**TEXT SEGMENT:**

The North Cowichan (British Columbia, Canada) council is seeking an urgent meeting with Jennifer Dyson, chair of the Agricultural Land Commission (ALC), to discuss the future of the Chemainus River Campground.
This step underscores the council’s commitment to addressing the challenges faced by the campground and its residents following the ALC’s recent ruling, a Lake Cowichan Gazette report highlighted.
During a council meeting on December 6, members unanimously agreed that Mayor Rob Douglas should arrange a meeting with Dyson as soon as possible, preferably before the Christmas holidays. This urgency reflects the council’s recognition of the significant impact the ALC’s decision has on the livelihoods of people in the municipality.
The council also passed a motion requesting the ALC to extend its deadline of Oct. 31, 2024. This extension would allow for the removal of structures at the three-hectare site associated with long-term stays. Additionally, the council seeks permission for all long-term tenants currently at the campground to remain on site until the new deadline.
Mayor Douglas emphasized the importance of buying time for the few long-term residents, stating, “There are not many folks that are living there long term, but we’re trying to buy them some additional time in terms of continuing to reside on the property.”

**DATA BELOW:**
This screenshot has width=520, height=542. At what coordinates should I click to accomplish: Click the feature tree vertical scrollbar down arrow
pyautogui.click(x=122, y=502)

**REQUIRED TASKS:**
[a] From the North Cowichan campground article, reproduce the part that opens with the words containing "The North Cowichan" and closes with "in the municipality.".
[b] Answer these from the North Cowichan campground article:
(i) On what date did the council hold the meeting where it voted on arranging a meeting with Dyson?
(ii) What deadline did the council ask the ALC to extend?
(iii) How large is the site where structures tied to long-term stays are to be removed?
[c] Translate this sentence from the North Cowichan campground article into Spanish: "The council also passed a motion requesting the ALC to extend its deadline of Oct. 31, 2024."

**EXERCISE SOLUTIONS:**
[a]
The North Cowichan (British Columbia, Canada) council is seeking an urgent meeting with Jennifer Dyson, chair of the Agricultural Land Commission (ALC), to discuss the future of the Chemainus River Campground.
This step underscores the council’s commitment to addressing the challenges faced by the campground and its residents following the ALC’s recent ruling, a Lake Cowichan Gazette report highlighted.
During a council meeting on December 6, members unanimously agreed that Mayor Rob Douglas should arrange a meeting with Dyson as soon as possible, preferably before the Christmas holidays. This urgency reflects the council’s recognition of the significant impact the ALC’s decision has on the livelihoods of people in the municipality.

[b]
(i) December 6
(ii) Oct. 31, 2024
(iii) Three hectares

[c] El consejo también aprobó una moción en la que solicitaba a la ALC que prorrogara su plazo del 31 de octubre de 2024.